The TAU researchers then analyzed and compared the RNA profiles of the most and least responsive cell lines.
A gene called CHL1 was produced at lower levels in the most responsive cell lines and at higher levels in the least responsive cell lines.
Using a simple genetic test, doctors could one day use CHL1 as a biomarker to determine whether or not to prescribe SSRIs.
“We want to end up with a blood test that will allow us to tell a patient which drug is best for him,” said doctoral student Keren Oved. “We are at the early stages, working on the cellular level. Next comes testing on animals and people.”
The TAU researchers also wanted to understand why CHL1 levels might predict responsiveness to SSRIs. To this end, they applied paroxetine to human cell lines for three weeks — the time it takes for a clinical response to SSRIs.
They found that paroxetine caused increased production of the gene ITGB3 — whose protein product is thought to interact with CHL1 to promote the development of new neurons and synapses.
The result is the repair of dysfunctional signaling in brain regions controlling mood, which may explain the action of SSRI antidepressants.

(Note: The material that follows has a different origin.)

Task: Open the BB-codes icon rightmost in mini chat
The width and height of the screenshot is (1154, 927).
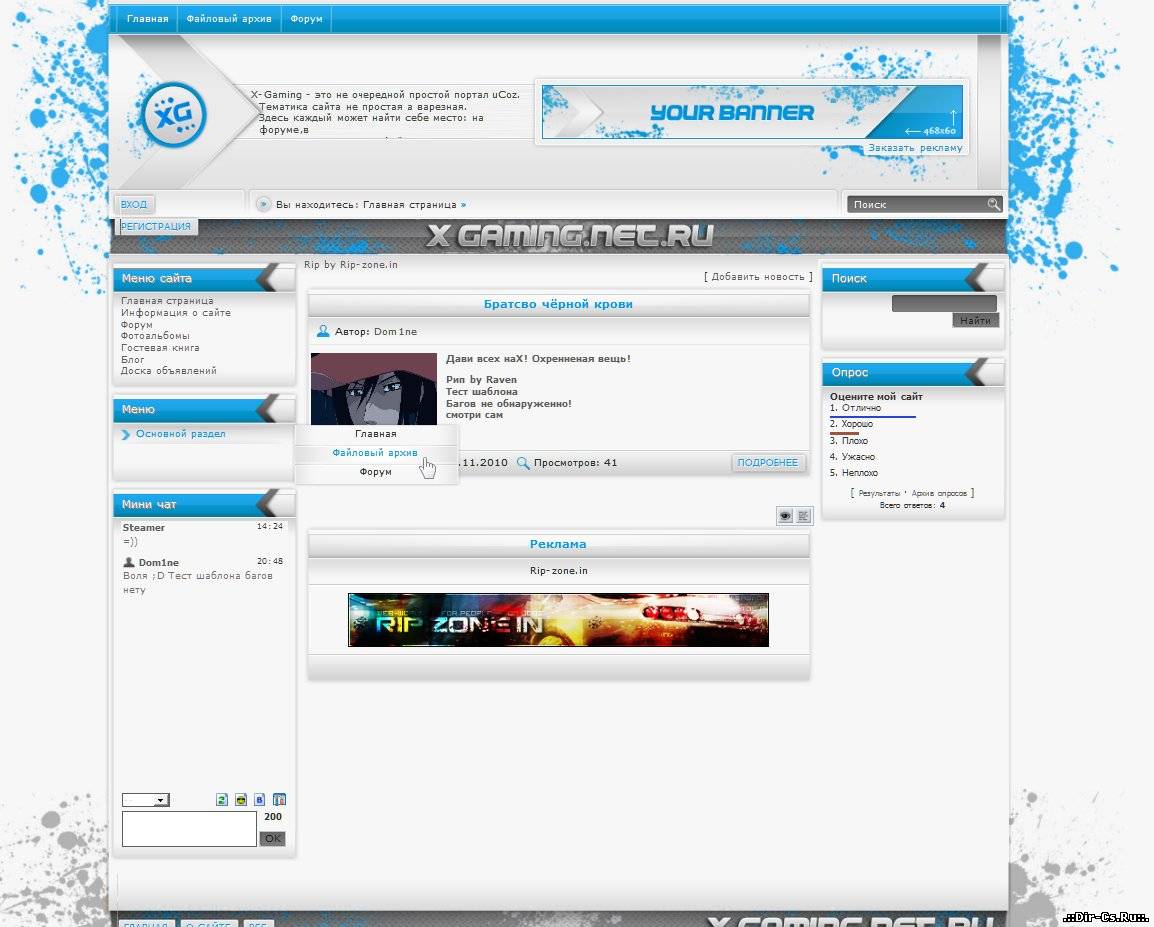Action: click(280, 800)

This explanation differs from the conventional theory that SSRIs directly relieve depression by inhibiting the reabsorption of the neurotransmitter serotonin in the brain.
The new explanation resolves the longstanding mystery as to why it takes at least three weeks for SSRIs to ease the symptoms of depression when they begin inhibiting reabsorption after a couple days — the development of neurons and synapses takes weeks, not days.
The TAU researchers are working to confirm their findings on the molecular level and with animal models. Adva Hadar, a master’s student in Gurwitz’s lab, is using the same approach to find biomarkers for the personalized treatment of Alzheimer’s disease.